=== Your goal ===
The entries below must be reproduced exactly; their pictures are not part of the copy.

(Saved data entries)
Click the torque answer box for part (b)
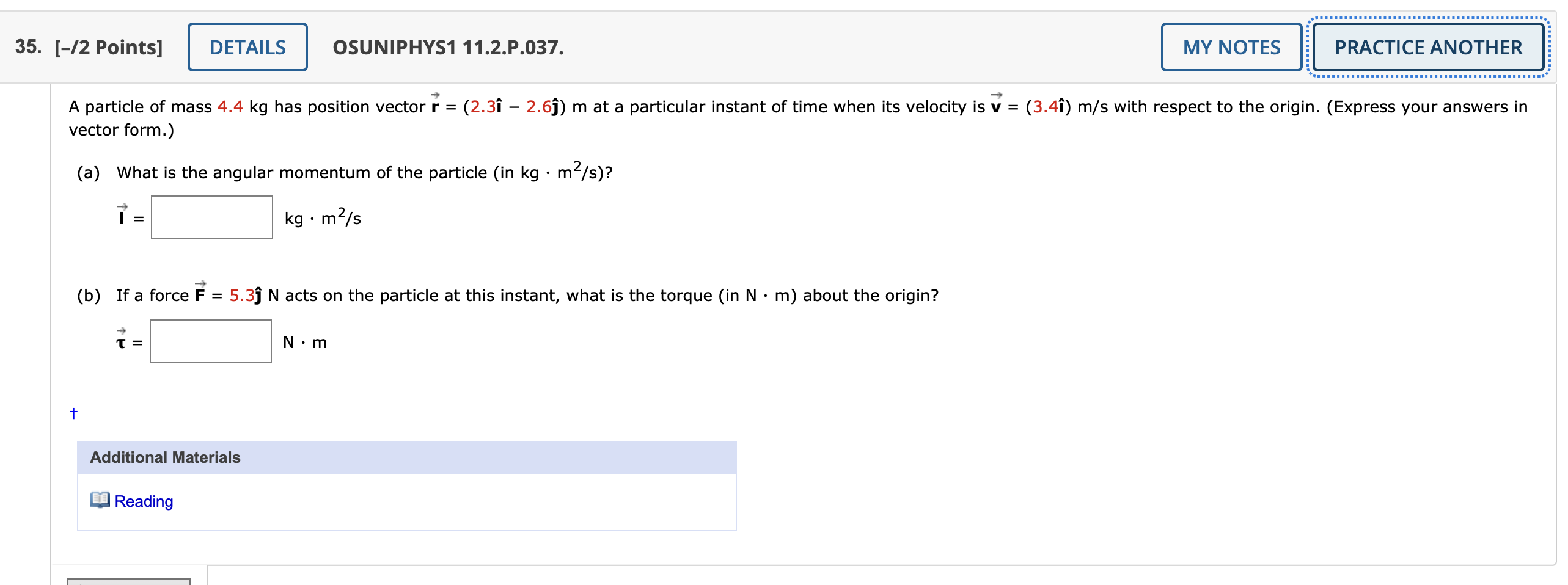1568x585 pixels. click(x=210, y=342)
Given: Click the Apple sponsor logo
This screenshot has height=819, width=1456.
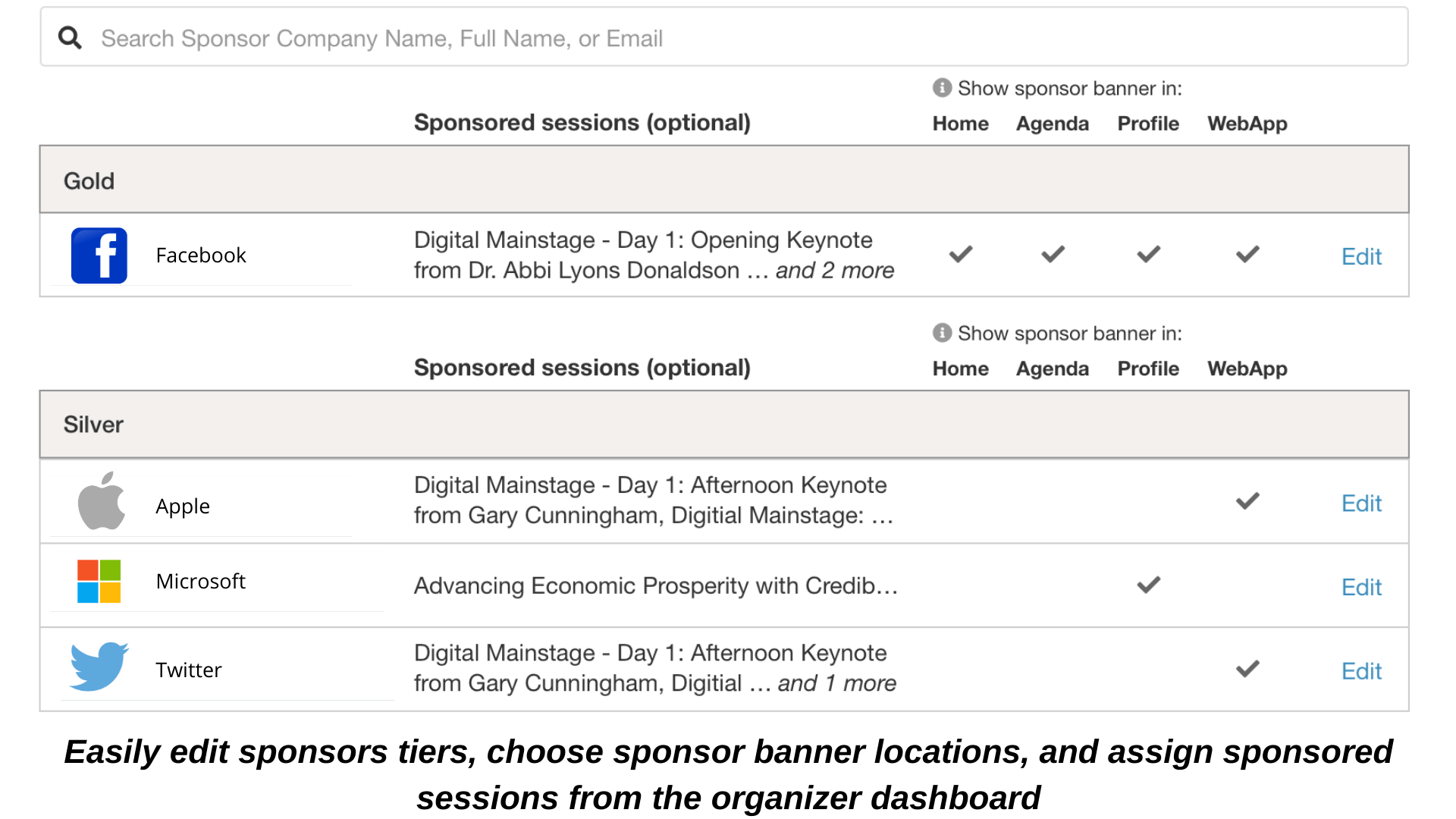Looking at the screenshot, I should coord(101,501).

=== Expected answer ===
Click the torque answer box for part (b)
1568x585 pixels. click(x=210, y=342)
Given: Click the Apple sponsor logo
This screenshot has height=819, width=1456.
Looking at the screenshot, I should coord(101,501).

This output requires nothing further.